Önce ıstanbul’a yakın bir mekan aranır; ekip Sapanca Gölü civarında toplanır ve bu bölgede bir kaç plan çekilir. ıstanbul’a götürülüp yıkanan bu ilk planların görüntülerinin filme konu hikayeye uymadığı, mekanların kahramanlar ve kostümleriyle örtüşmediği görülür. Hüseyin Peyda, filmin maliyetinin yükselmesini göze alarak, setin ve ekibin Urfa’ya götürülmesine karar verir.
Filmin ilk sahnesi için Topçu Hanı dekore edilir.
Peyda’nın daha sonra çekeceği filmlerinden birinde de kullandığı sahnede; Urfa’ya özgü semer biçimindeki kürsülerde oturan insanlar ve saz çalıp yanık uzun hava okuyan aşık (Cemil Cankat), ve karşısında giyiminden yabancı olduğunu kolaylıkla tahmin edebileceğimiz bir yabancı vardır. Yabancı, aşıktan bu ağıtın kimin için yakıldığını sorar. Aşık sazını yana bırakır ve başlar anlatmaya.
Yeşilçam’a “yapımcı” olarak adım atan Hüseyin Peyda, sinema kariyerinin omurgasını oluşturan “aktör” ve “senaryo yazarı”kimliğiyle ilk kez bu filminle seyirci karşısına çıkar.
ılerleyen zaman içinde çok sayıda filmin Yönetmeni, Senaristi, Oyuncu ve Yapımcısı olarak ünlenen Muzaffer Aslan’ın sinema ile ilk tanışması da “Söyleyin Anama Ağlamasın” filmiyle olur.
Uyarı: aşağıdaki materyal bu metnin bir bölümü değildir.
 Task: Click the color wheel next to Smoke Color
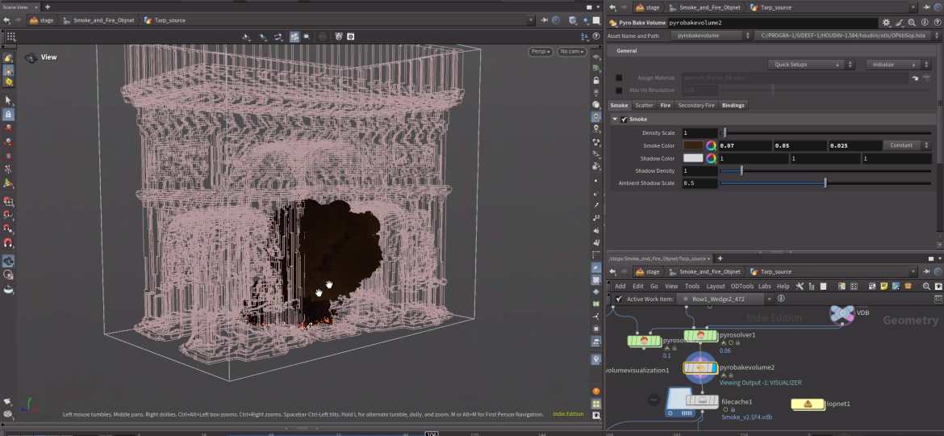(711, 145)
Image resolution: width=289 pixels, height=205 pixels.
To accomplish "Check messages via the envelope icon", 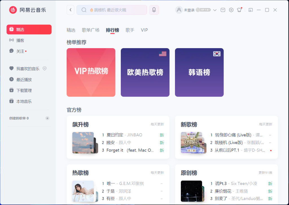I will click(223, 10).
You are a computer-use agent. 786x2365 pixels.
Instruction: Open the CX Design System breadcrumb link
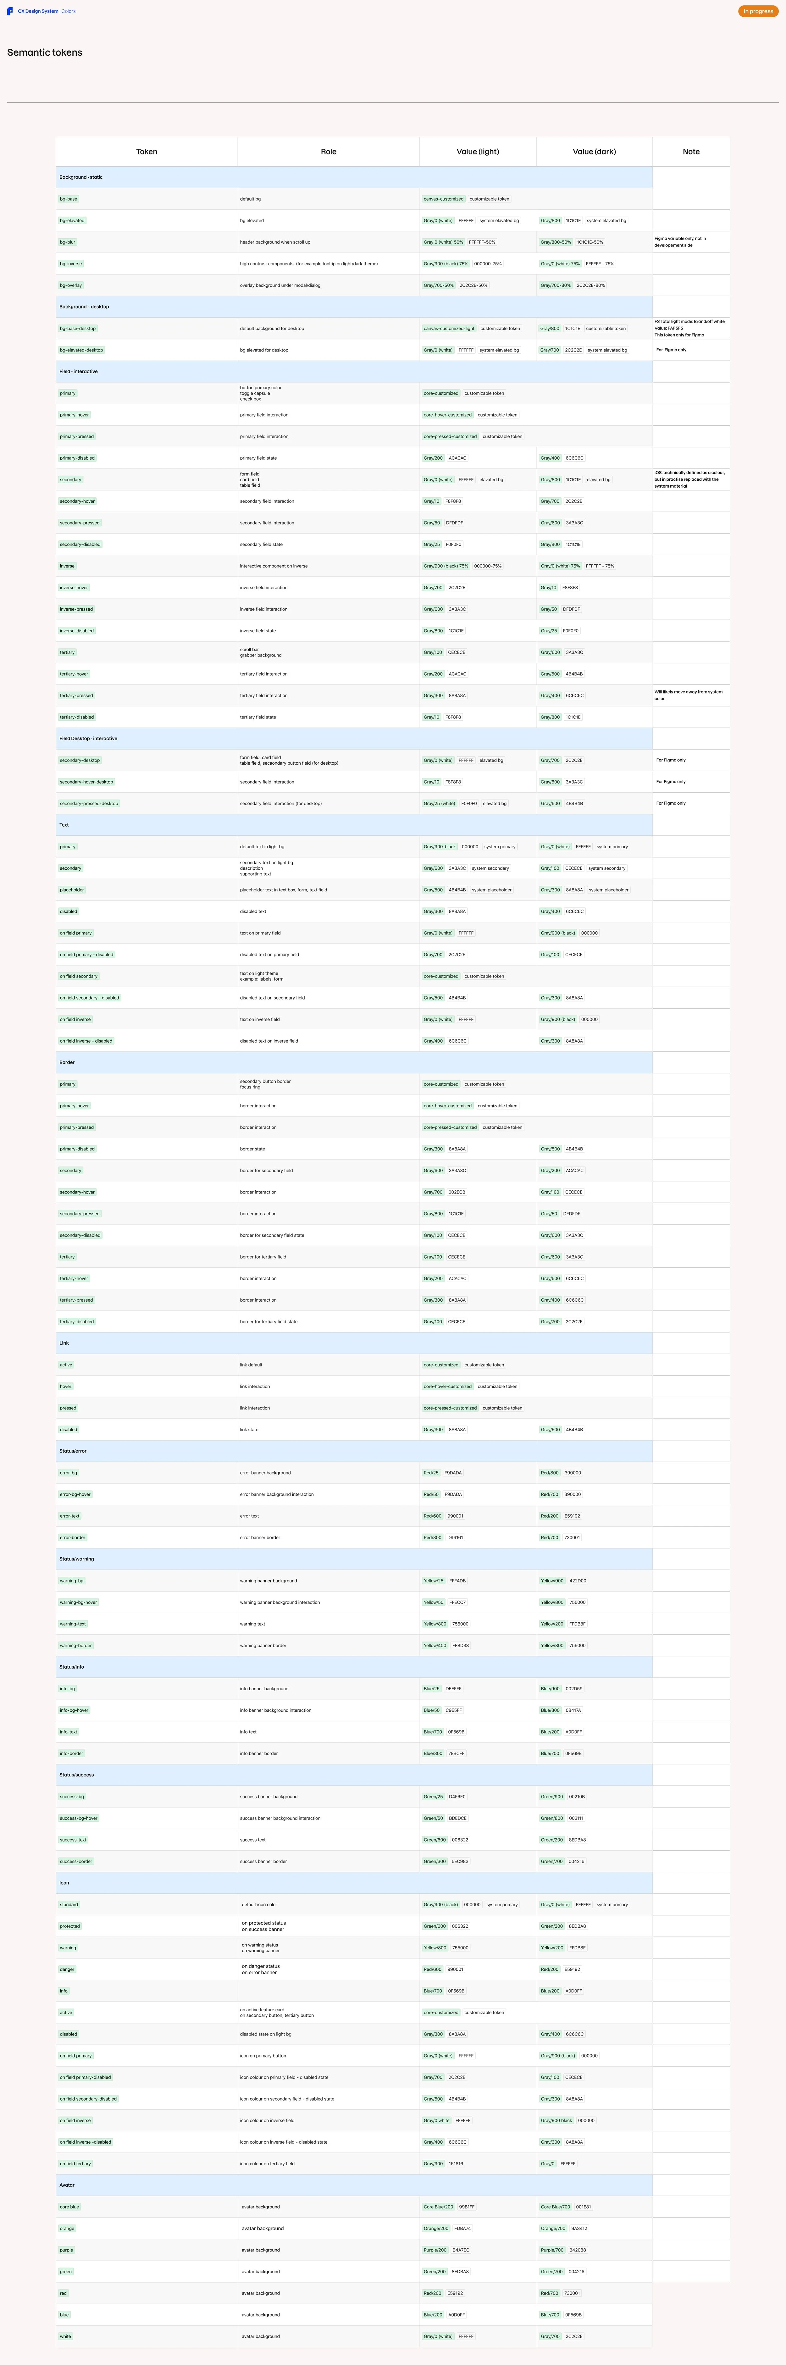click(38, 11)
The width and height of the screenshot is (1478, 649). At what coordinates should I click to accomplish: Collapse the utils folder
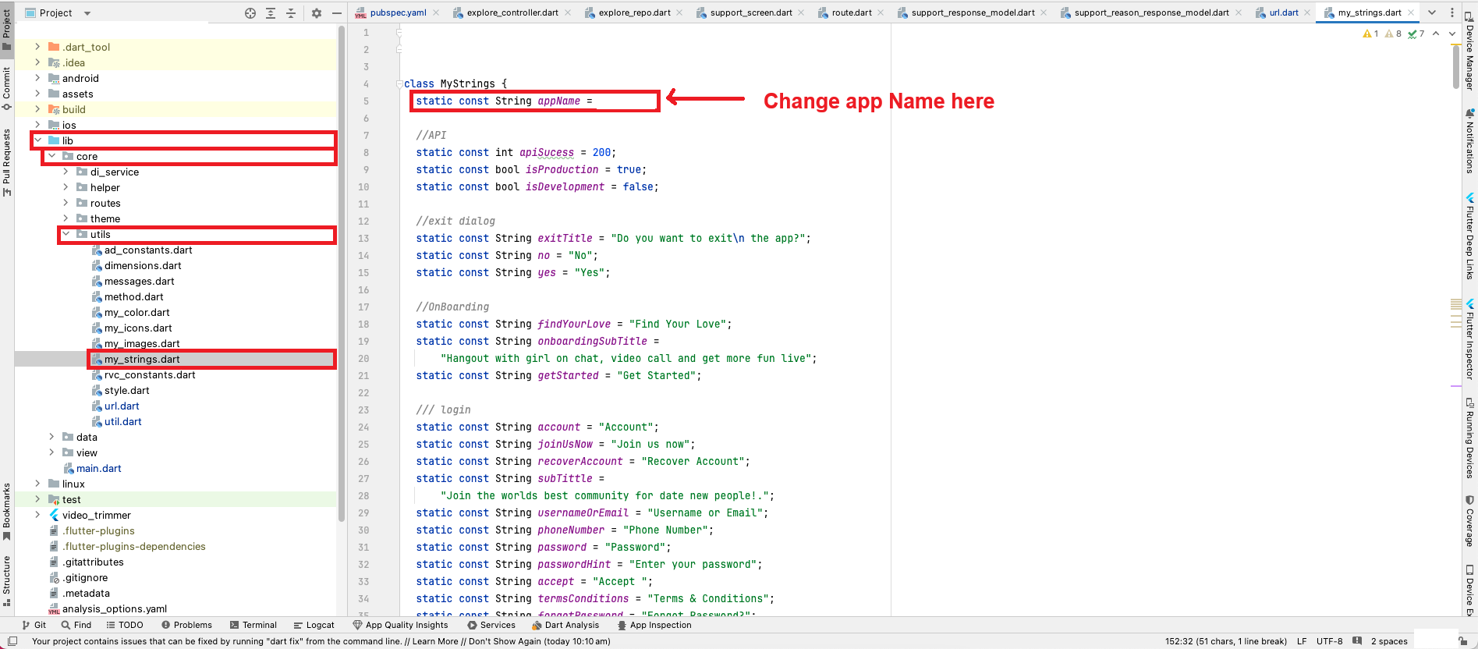[66, 234]
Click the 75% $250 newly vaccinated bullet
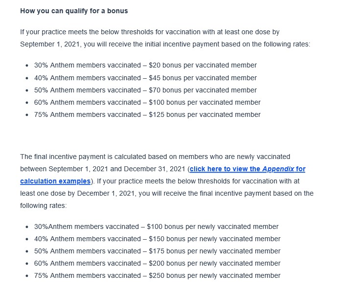338x294 pixels. tap(157, 275)
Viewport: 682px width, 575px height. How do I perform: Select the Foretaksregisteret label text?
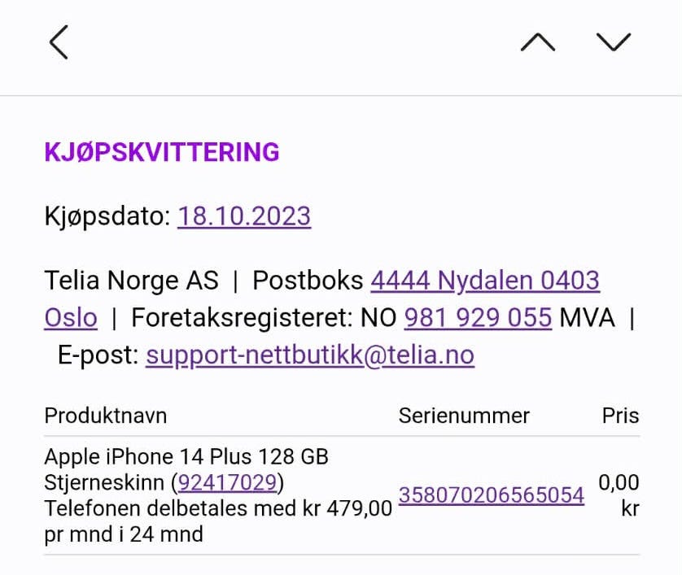coord(242,317)
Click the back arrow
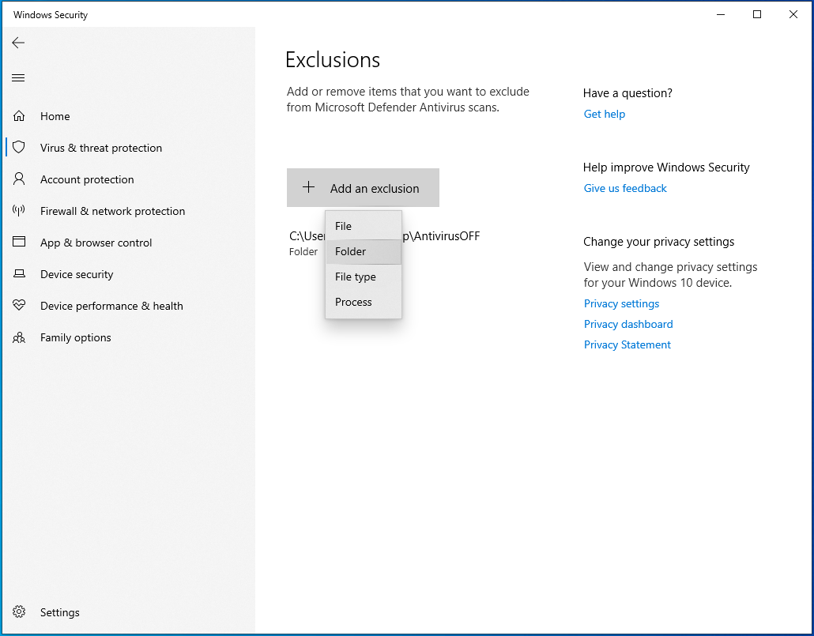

Aynı şekilde Leyla Nil de ilk kez bu filmde dönsöz rolüyle kamera karşısına geçip, sanat kariyerini ses sanatçısı ve dansöz olarak sürdürerek yurt içinde ve dışında büyük üne kavuşur.
Filmin Hikayesi:
Hüseyin Peyda’ya hayal meyal hatırladığım Söyleyin Anama Ağlamasın filminin hikayesini sorduğumda;
“Bilmen lazım” demiş, arkasından “ne biçim Urfalısın” diyerek “Yaylalar içinde Erzurum yayla” türküsünün mırıldanmaya başlamış, sıra “Nazfi’i vurmuşlar şen olsun dünya” mısraına gelince sesini biraz yükselterek Nazif’i ve bu isim atrafında şekillenen trajik söylenceyi hatırlatmak istemişti.
Nazif, XX. Yüzyıl’ın başlarında yüreği, bileği, yiğitliğiyle ünlenen Urfalı bir Roben Hood. Arkadaşı Deveci Hacı Mehmet ile birlikte pusu atar; haram
yollarla zengin olanlardan ya da başkalarının mallarını gaspedenlerden zorla topladıklarını, fakir-fukaraya dağıtır.
Günlerden bir gün; Hacı Mehmet Nezif’in bir hareketinden kuşkuya kapılır ve karısıyla bir ilişkisi olduğunu düşünür ve kendince namusunu temizlemenin planlarını yapar.
Nezif'le Mehmet bir gün Feriz (Faris) Paşa hayratı civarında pusuya yatarlar. Hayrat kervanların konup göçtüğü, yolcuların dinlenip su içtikleri yerdir. Birlikte hayrata inerler. Nezif su içmekten çok, bir müddet uzanıp dinlenmek ister. Deveci Mehmet, bir ara dışarıdan sesler geldiğini söyleyerek Nezif’in tüfeğini alır ve basamakları tırmanmaya başlar. Son basama geldiğinde durur, Nezif’e döner ve:
"Demek en yakın arkadaşım evime kötü niyetlerle giriyor" diyerek tetiği çeker. Nezif'in ne diyeceğini beklemeden ikincisi mermiyi gönderir arkadaşının göğsüne. Nezif arkasından Mehmet'i kovalar, ama birkaç adım osnra gücü tükenince oraya yığılıp kalır.
“Söyleyin Anama Ağlamasın” filminin senaryosu bu söylenceden yola çıkılarak kurgulanır. Kahramanların isimleri değiştirilir. Hikaye bir yandan Hacı Mehmet’i cinayet işlemeye götüren süreç kurmaca entrikalarla ilginç hale getirilirken bir yandan da filmin kahramanı etrafında bir aşk halesi oluşturularak ilginç hale getirilir. Filmin finali ise Nazif’in hikayesi ile birebir örtüşür.